After studying with Rachel Yakar, Peggy Bouveret and Margreet Honig, Salomé Haller rapidly distinguished herself on the baroque stage. Since 1995, she has been recording and giving concerts in France and abroad with ensembles such as Le Parlement de Musique, Concerto Köln, Les Talens Lyriques, Le Concert Sprirituel, I Barocchisti and Akademie für Alte Musik Berlin.In 1999, she makes her Berlin Staatsoper debut singing Hasse’s “Solimano” under the baton of René Jacobs. The following season, she returned to sing Scarlatti’s “Griselda” and Keiser’s “Croesus”. With Maestro Jean-Claude Malgoire, she sang Donna Elvira in 2001, and Mistress Ford (Salieri’s “Falstaff”) in 2002 with the Atelier Lyrique de Tourcoing.
Following seasons, she sang at the Opéra de Nice (Vivaldi’s “Rosmira Fedele”), Lausanne (Lully’s “Roland”), Rennes (“Agrippina”), Rouen (“Véronique”), Théâtre du Châtelet (Dazzi’s “Luthier de Venise”) and at the Théâtre des Champs-Élysées. She made her debut in Brussels at the Monnaie with the First Lady (“Zauberflöte”) also touring in New York with that production. She worked with other reputed conductors such as Marc Minkowski at the Opéra de Paris in 2006 singing Diane (“Iphigénie en Tauride”) and with Emmanuelle Haïm in the Opéra de Lille singing Médée (Lully’s “Thésée”). She experimented Wagner at the Châtelet with “Die Feen”, and then appeared as Annio (“La Clemenza di Tito”) at the Grand Théâtre in Tours, La Folie (“Platée”) in Opéra du Rhin, Dorothée (Massenet’s “Cendrillon”) at Comique-Opéra and in Vienna, Bellangère (“Ariane et Barbe-Bleue”) at the Barcelona Liceu and Diane (“Iphigénie en Tauride”) in Amsterdam Opera. Recently, she performed Oenone (“Hippolyte et Aricie”) in Opéra de Paris, Flora (“La Traviata”) in Brussels Monnaie, the Mother’s voice (“Les Contes d’Hoffmann”) at the Liceo, the Forester’s Wife (“The Cunning little Vixen”) in Lille.

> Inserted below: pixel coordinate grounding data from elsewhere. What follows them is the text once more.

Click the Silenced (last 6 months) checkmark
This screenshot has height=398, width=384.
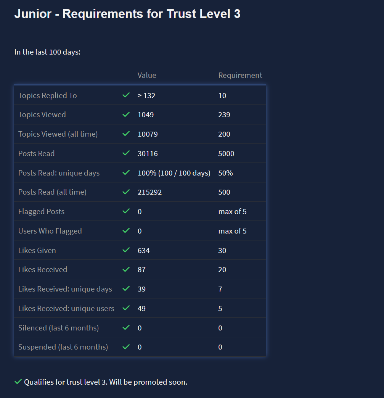tap(126, 328)
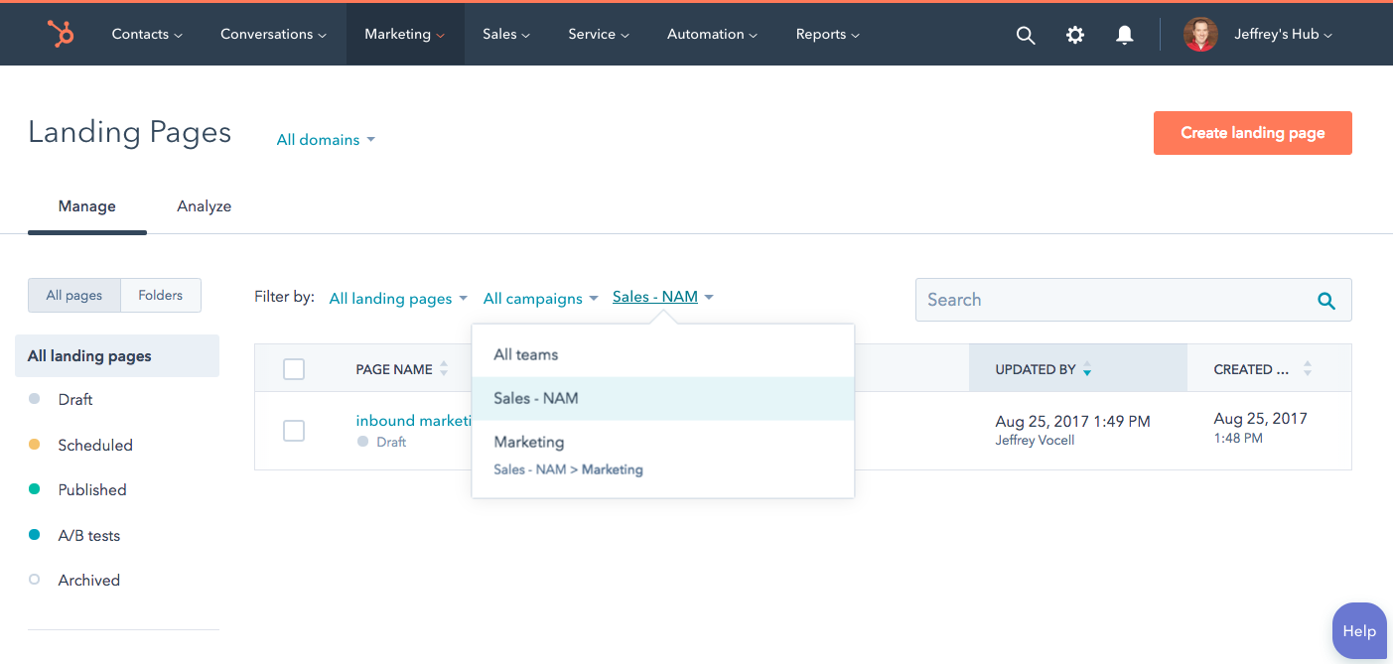1393x664 pixels.
Task: Click the search box magnifier icon
Action: 1325,300

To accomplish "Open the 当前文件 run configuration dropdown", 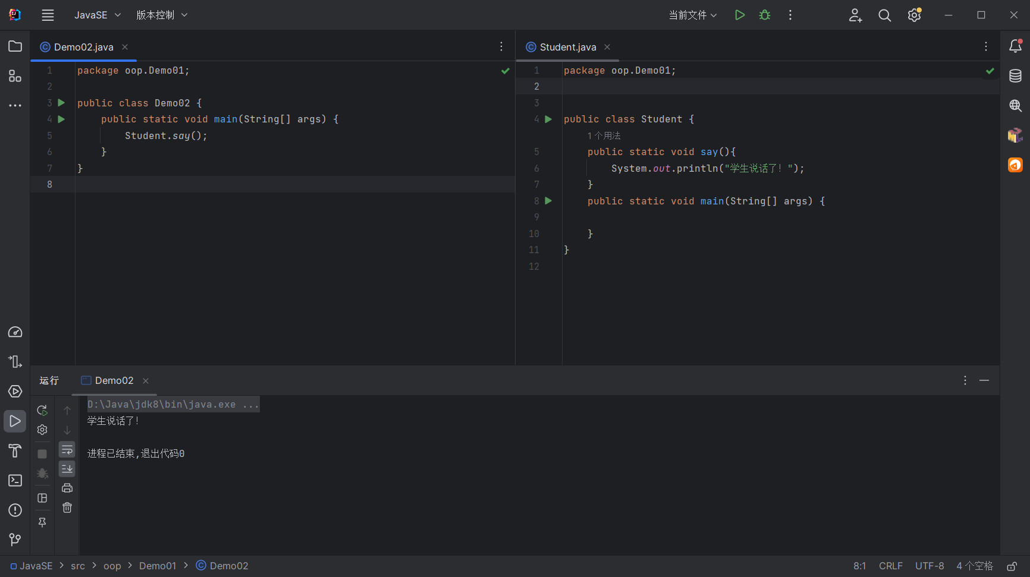I will [x=692, y=15].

Always eager to learn and discover, she sang in concerts with John Nelson, Peter Oetvös, Armin Jordan, Christoph Eschenbach, Pierre Boulez and Ensemble intercontemporain in works such as Haydn’s “Isola Disabitata”, Messiaen’s “Poèmes pour Mi”, Berlioz’s “Nuits d’été”, Schoenberg’s “Pierrot Lunaire”, or Boulez “Marteau sans Maître”. In addition to have performed with the Quatuor Ysaÿe and the Quatuor Manfred, Salomé Haller recorded “Das irdische Leben” with her collaborative pianist Nicolas Krüger, winning them both a Diapason Découverte.Recently, she performed Marcellina (“Le Nozze di Figaro”) under Alexis Kossenko’s conducting, in a production staged by Galin Stoev.